J’ai découvert ce livre complètement par hasard et, après avoir lu les deux ou trois premières pages dans la librairie, j’ai tout de suite été conquise : Salma Sinikka Malmikunnas y explique le marché qu’elle a conclu avec un écrivain en lui vendant l’histoire de sa famille. Mais honnête comme elle l’est, elle souligne dès le départ ne pas aimer les livres inventés ! Elle défend néanmoins les ouvrages pratiques et les encyclopédies :
(…) Quelle était jadis l’étendue du pouvoir et de la puissance de la Suède et d’où viennent la richesse, la bonne humeur et la solidarité de ses habitants ? On l’oublie parfois, à force de les côtoyer, mais on peut le vérifier dans Les Degrés du savoir.
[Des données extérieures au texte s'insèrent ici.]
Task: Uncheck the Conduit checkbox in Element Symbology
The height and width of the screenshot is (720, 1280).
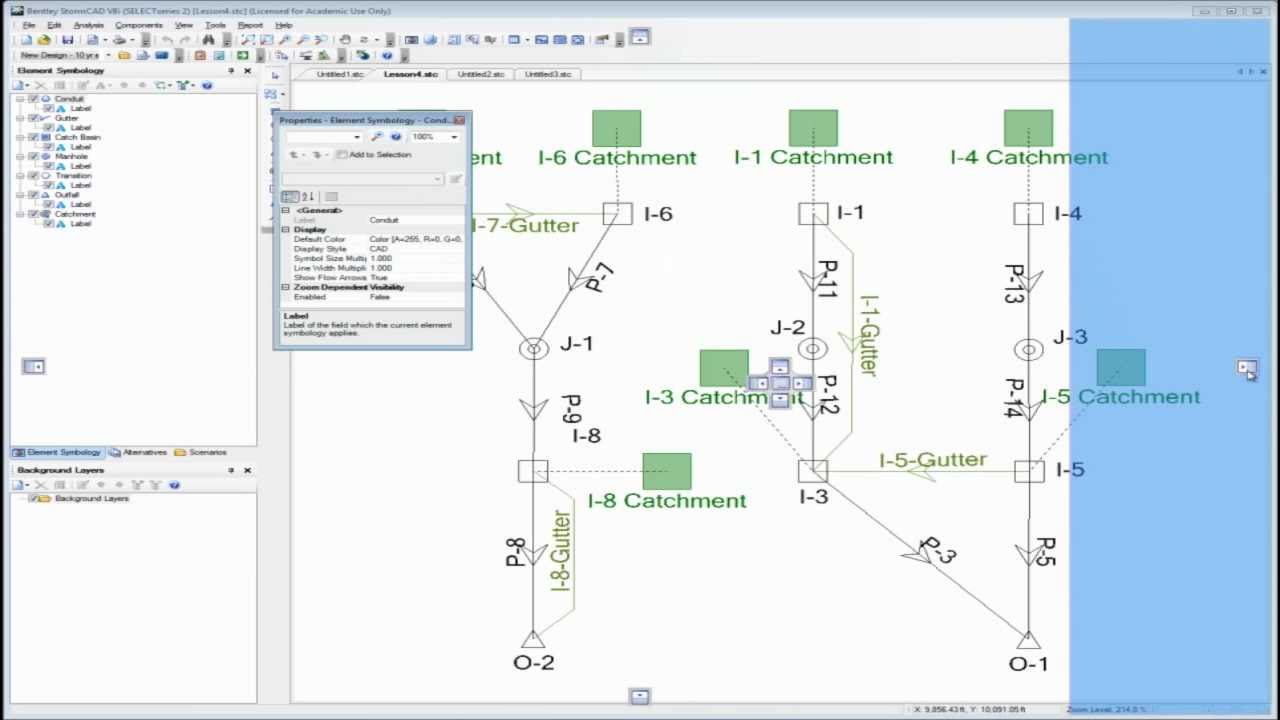Action: 34,98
Dès le début, on tombe sous le charme de Madame Malmikunnas – une femme qui ne prend pas de gants quand elle veut exprimer son avis et des avis, elle en a un peu sur tout ! Avec son mari, Paavo, qui tombe souvent dans les périodes de mutisme, elle a élevé 3 enfants, Helena, Pekka et Maija, auxquels elle envoie régulièrement des cartes postales.
Ma petite Maija !
Quand tu tombes sur meilleur que toi, comme toujours un jour ou l’autre dans la vie, ne panique pas. Il est peut-être meilleur dans un domaine précis, mais bon à rien pour le reste. Rappelle-toi le charpentier qui a construit notre véranda. Un excellent artisan, mais qui passait ses week-ends à pousser la chansonnette la chemise ouverte. Nous récolterons la semaine prochaine nos pommes de terre nouvelles. Penses-y.
Maman
Si, au premier abord, le livre semble surtout humoristique, truffé de situations décalées, on éprouve rapidement un sentiment d’amertume et de gravité qui va prend de l’ampleur au fur et à mesure de la lecture. En racontant les péripéties des enfants, l’auteur dresse en effet un image très critique de la société contemporaine (finlandaise, mais pas seulement). Les absurdités du monde de travail, les préjugés, la vie en marge de société, le racisme… La société de consommation en prend pour son grade ! La vente des abonnements par téléphone, les stands de dégustation dans des supermarchés, un entretien avec un consultant spécialisé dans l’étude de l’ambiance au travail, ou alors le jour où Maija présente son nouveau compagnon à sa famille, font partie des passages que je vais garder en mémoire :
Maija se rendit compte que sa minute était écoulée. Le chef d’équipe avait souligné qu’après une conversation humiliante, il était bon de s’accorder une pause de soixante secondes, le temps de se préparer à l’offensive suivante.
***
La semaine dernière, j’ai eu vingt-cinq réunions. Cinq par jour. Soit six litres de café, dix-huit sandwiches et mille minutes de discours. En comptant que chaque réunion dure environ quarante minutes. Mille minutes de discours, dont dix utiles, et même moins si Kähkönen est présent.
***
Sans rien dire, Maija m’a tendu le papier quadrillé que lui avait donné Paavo. Il y était écrit : « Tu as choisi un Noir. A un de ces jours au téléphone. » Maija était d’autant plus furieuse qu’il avait osé parler de téléphone alors qu’il savait très bien qu’elle n’en avait pas.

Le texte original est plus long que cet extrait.